Written request
Please rewrite the material below with every "Contact Us" changed to "Get in Touch" and everything else unchanged. Omit the pictures.

Data for this task
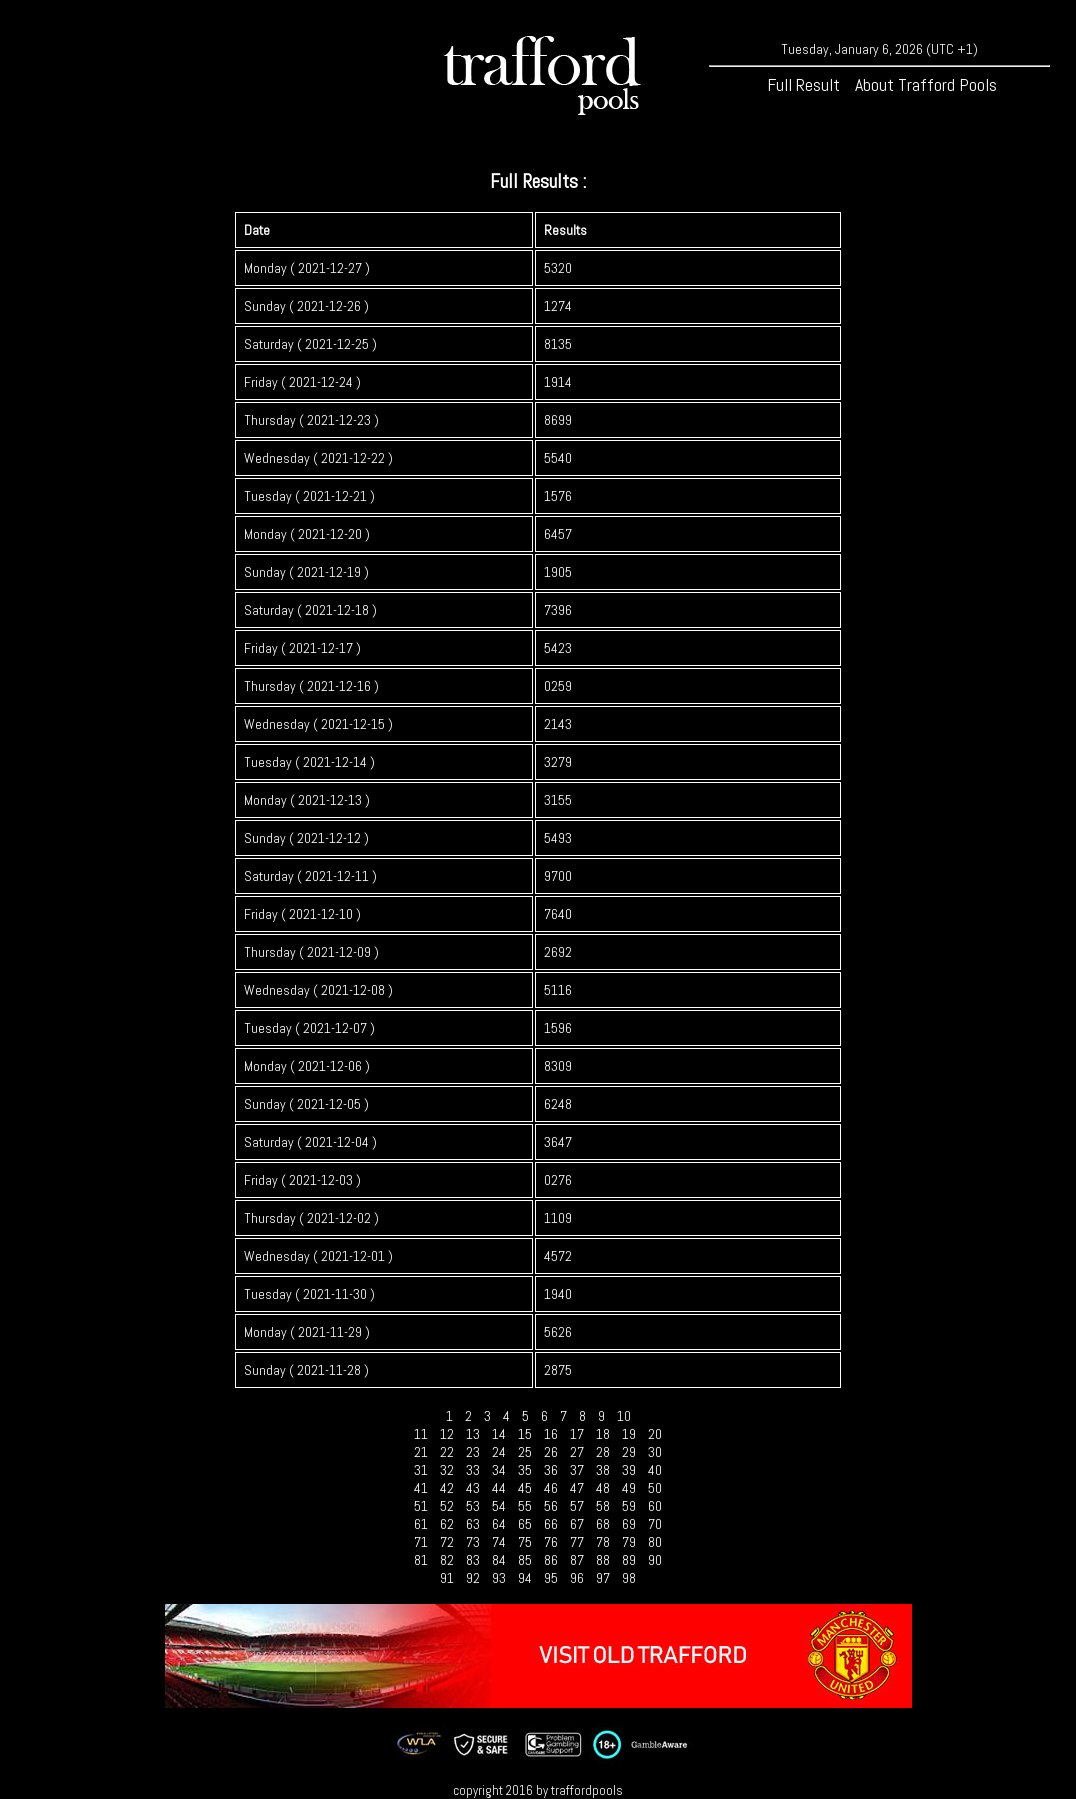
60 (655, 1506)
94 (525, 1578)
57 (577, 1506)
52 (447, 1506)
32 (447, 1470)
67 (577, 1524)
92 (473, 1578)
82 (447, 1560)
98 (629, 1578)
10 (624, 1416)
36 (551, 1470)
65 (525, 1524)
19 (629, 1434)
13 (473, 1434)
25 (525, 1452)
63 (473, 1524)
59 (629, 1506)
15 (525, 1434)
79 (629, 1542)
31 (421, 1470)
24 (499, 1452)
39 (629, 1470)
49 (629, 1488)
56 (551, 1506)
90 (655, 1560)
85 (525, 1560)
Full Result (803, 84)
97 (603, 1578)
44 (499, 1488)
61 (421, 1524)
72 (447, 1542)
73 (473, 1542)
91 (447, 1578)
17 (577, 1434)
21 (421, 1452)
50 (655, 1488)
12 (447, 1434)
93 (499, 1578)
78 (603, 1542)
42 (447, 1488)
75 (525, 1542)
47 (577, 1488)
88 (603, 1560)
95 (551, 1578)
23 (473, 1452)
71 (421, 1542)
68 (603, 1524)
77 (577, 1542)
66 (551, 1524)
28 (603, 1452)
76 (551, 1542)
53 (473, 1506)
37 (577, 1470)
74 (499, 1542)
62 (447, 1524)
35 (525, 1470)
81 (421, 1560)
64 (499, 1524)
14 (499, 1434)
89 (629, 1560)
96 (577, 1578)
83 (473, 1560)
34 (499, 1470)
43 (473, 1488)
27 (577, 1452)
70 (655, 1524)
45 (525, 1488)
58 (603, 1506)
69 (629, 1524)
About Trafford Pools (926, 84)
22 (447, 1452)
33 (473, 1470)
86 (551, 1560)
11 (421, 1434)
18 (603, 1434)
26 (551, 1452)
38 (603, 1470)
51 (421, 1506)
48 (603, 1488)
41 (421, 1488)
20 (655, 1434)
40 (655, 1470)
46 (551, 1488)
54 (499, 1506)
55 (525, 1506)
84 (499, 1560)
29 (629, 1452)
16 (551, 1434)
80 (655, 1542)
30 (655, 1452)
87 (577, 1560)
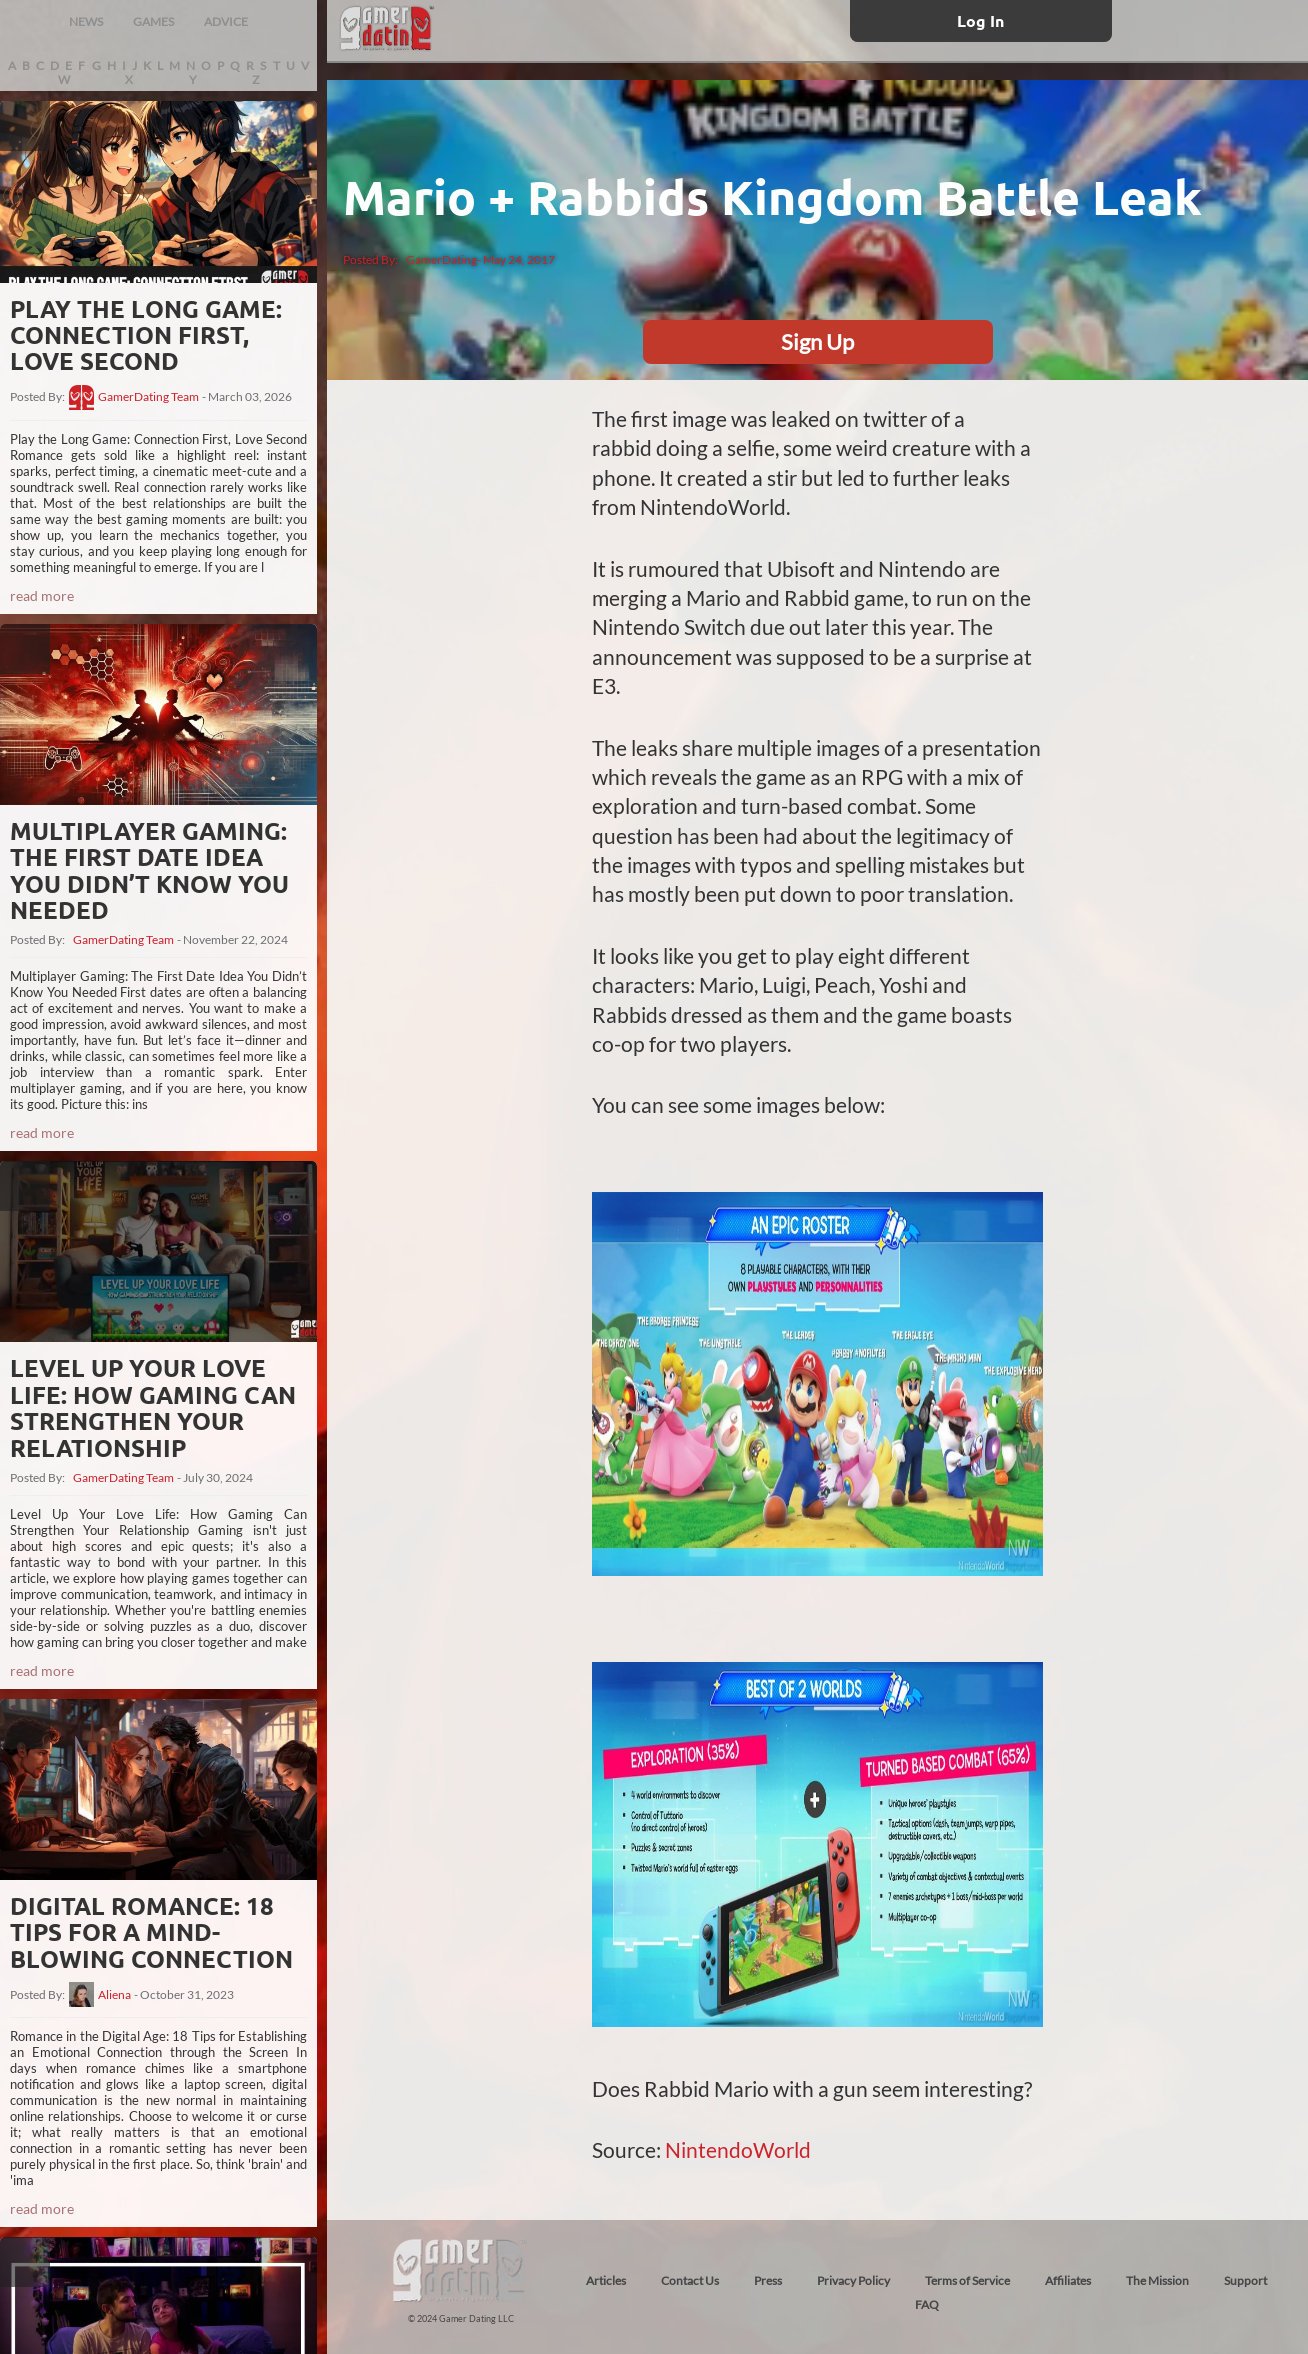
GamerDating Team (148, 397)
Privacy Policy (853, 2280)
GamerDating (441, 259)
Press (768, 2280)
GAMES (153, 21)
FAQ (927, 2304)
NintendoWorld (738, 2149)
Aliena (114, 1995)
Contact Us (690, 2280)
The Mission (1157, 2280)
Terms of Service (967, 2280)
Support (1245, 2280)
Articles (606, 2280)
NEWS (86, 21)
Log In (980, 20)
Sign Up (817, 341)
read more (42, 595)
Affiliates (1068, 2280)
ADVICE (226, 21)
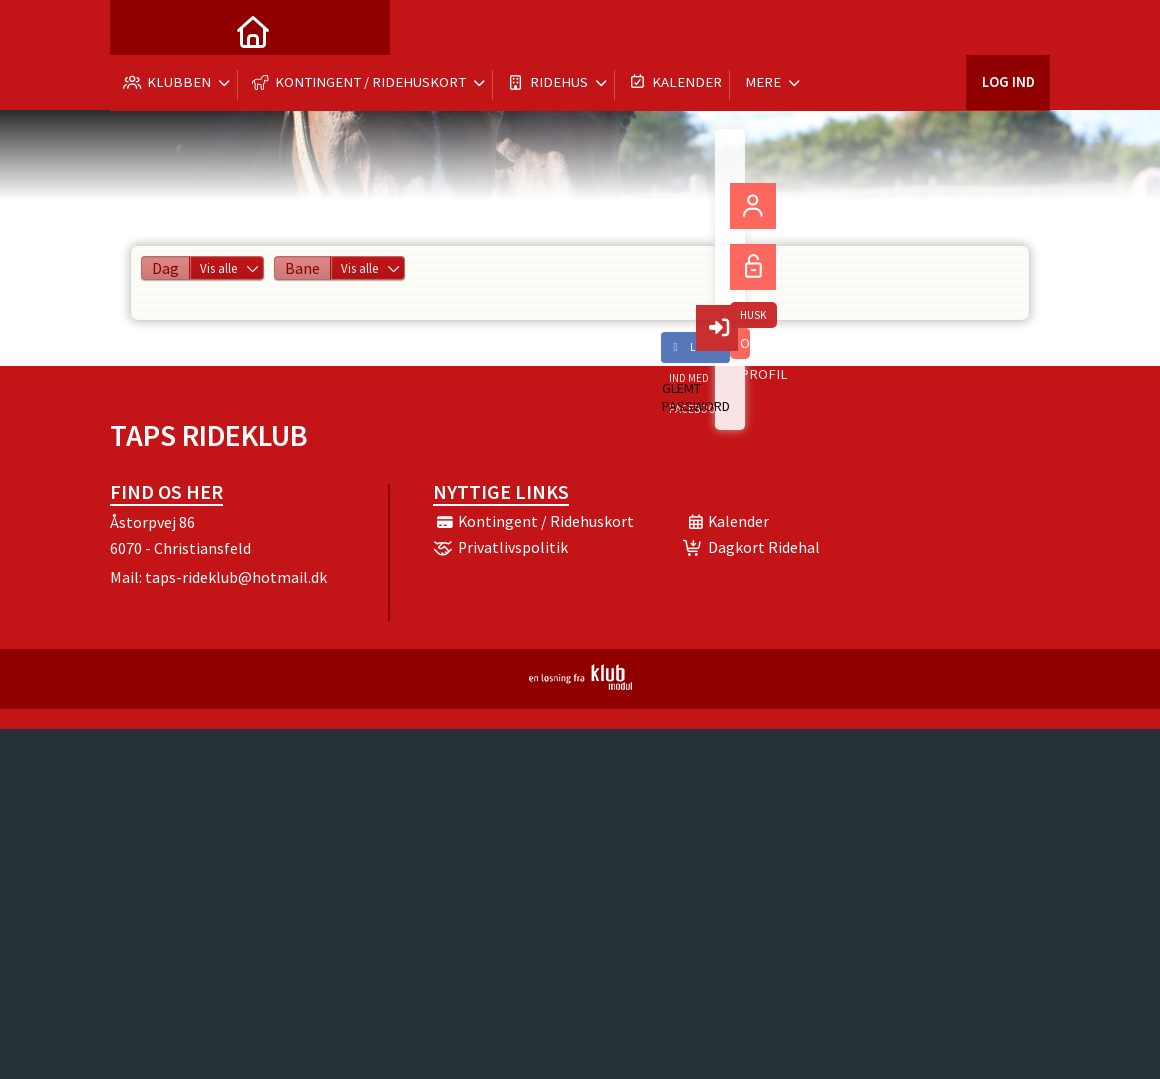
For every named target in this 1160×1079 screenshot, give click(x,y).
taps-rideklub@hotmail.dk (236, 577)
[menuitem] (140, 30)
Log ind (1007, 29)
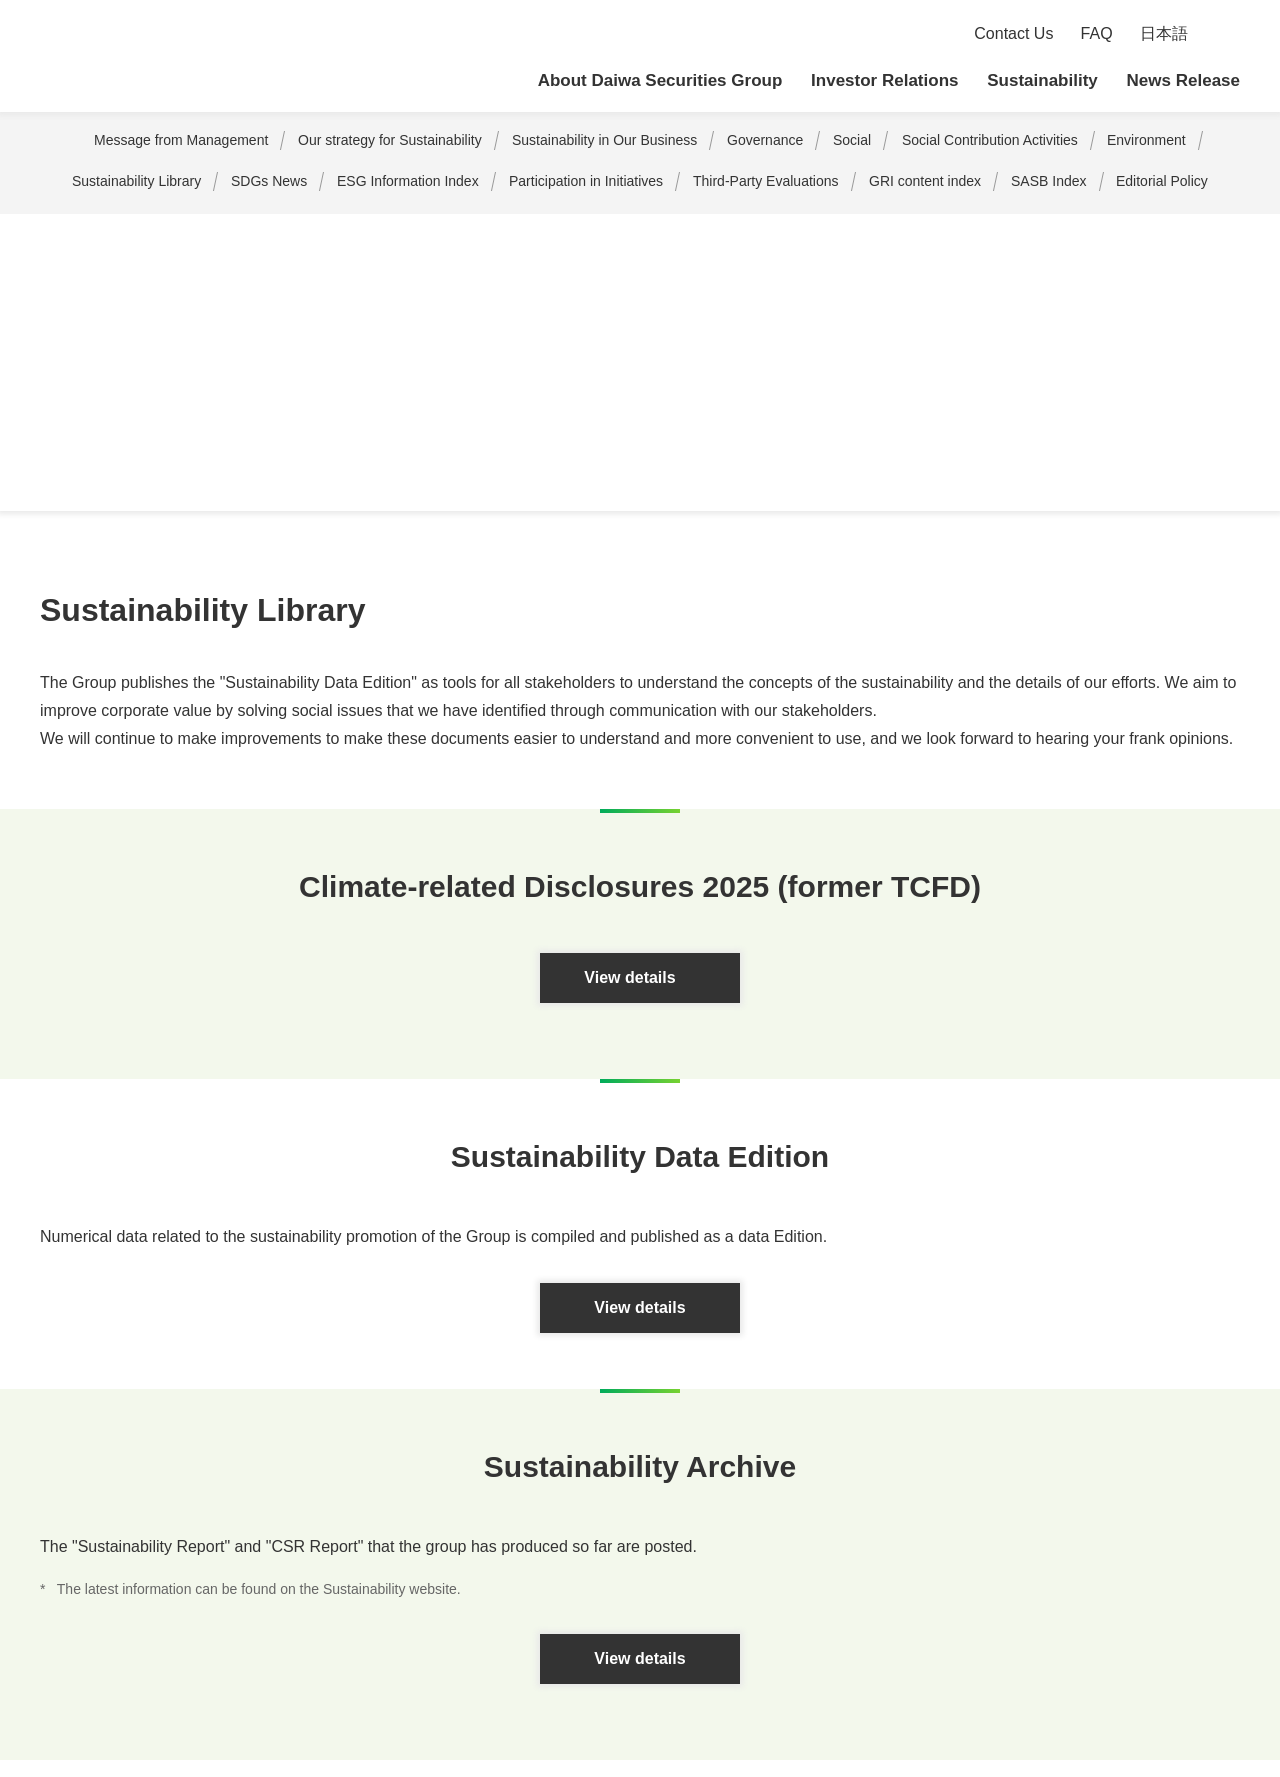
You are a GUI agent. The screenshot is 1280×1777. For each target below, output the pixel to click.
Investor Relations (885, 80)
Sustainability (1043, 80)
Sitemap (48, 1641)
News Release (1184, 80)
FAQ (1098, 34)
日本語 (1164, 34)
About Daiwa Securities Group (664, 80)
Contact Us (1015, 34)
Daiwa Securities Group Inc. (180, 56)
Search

Response to the exercise
60 (655, 1506)
94 (525, 1578)
57 (577, 1506)
52 (447, 1506)
32 (447, 1470)
67 (577, 1524)
92 (473, 1578)
82 (447, 1560)
98 (629, 1578)
10 (624, 1416)
36 (551, 1470)
65 (525, 1524)
19 (629, 1434)
13 (473, 1434)
25 (525, 1452)
63 (473, 1524)
59 (629, 1506)
15 (525, 1434)
79 (629, 1542)
31 (421, 1470)
24 (499, 1452)
39 (629, 1470)
49 (629, 1488)
56 (551, 1506)
90 (655, 1560)
85 (525, 1560)
Full Result (803, 84)
97 (603, 1578)
44 (499, 1488)
61 (421, 1524)
72 (447, 1542)
73 (473, 1542)
91 (447, 1578)
17 (577, 1434)
21 (421, 1452)
50 (655, 1488)
12 (447, 1434)
93 (499, 1578)
78 (603, 1542)
42 (447, 1488)
75 (525, 1542)
47 (577, 1488)
88 (603, 1560)
95 (551, 1578)
23 (473, 1452)
71 (421, 1542)
68 (603, 1524)
77 (577, 1542)
66 (551, 1524)
28 (603, 1452)
76 (551, 1542)
53 (473, 1506)
37 (577, 1470)
74 (499, 1542)
62 (447, 1524)
35 (525, 1470)
81 (421, 1560)
64 (499, 1524)
14 (499, 1434)
89 (629, 1560)
96 (577, 1578)
83 (473, 1560)
34 (499, 1470)
43 (473, 1488)
27 (577, 1452)
70 (655, 1524)
45 (525, 1488)
58 (603, 1506)
69 (629, 1524)
About Trafford Pools (926, 84)
22 (447, 1452)
33 (473, 1470)
86 (551, 1560)
11 (421, 1434)
18 (603, 1434)
26 (551, 1452)
38 (603, 1470)
51 (421, 1506)
48 (603, 1488)
41 (421, 1488)
20 (655, 1434)
40 (655, 1470)
46 (551, 1488)
54 (499, 1506)
55 (525, 1506)
84 (499, 1560)
29 (629, 1452)
16 (551, 1434)
80 (655, 1542)
30 (655, 1452)
87 (577, 1560)
GamerDating Team (148, 397)
Privacy Policy (853, 2280)
GamerDating (441, 259)
Press (768, 2280)
GAMES (153, 21)
FAQ (927, 2304)
NintendoWorld (738, 2149)
Aliena (114, 1995)
Get in Touch (690, 2280)
The Mission (1157, 2280)
Terms of Service (967, 2280)
Support (1245, 2280)
Articles (606, 2280)
NEWS (86, 21)
Log In (980, 20)
Sign Up (817, 341)
read more (42, 595)
Affiliates (1068, 2280)
ADVICE (226, 21)
For every named target in this 1160×1079 screenshot, give click(x,y).
taps-rideklub@hotmail.dk (236, 577)
[menuitem] (140, 30)
Log ind (1007, 29)
You are a GUI agent. The screenshot is 1280×1777. For each target below, output the pixel to click.
Investor Relations (885, 80)
Sustainability (1043, 80)
Sitemap (48, 1641)
News Release (1184, 80)
FAQ (1098, 34)
日本語 (1164, 34)
About Daiwa Securities Group (664, 80)
Get in Touch (1015, 34)
Daiwa Securities Group Inc. (180, 56)
Search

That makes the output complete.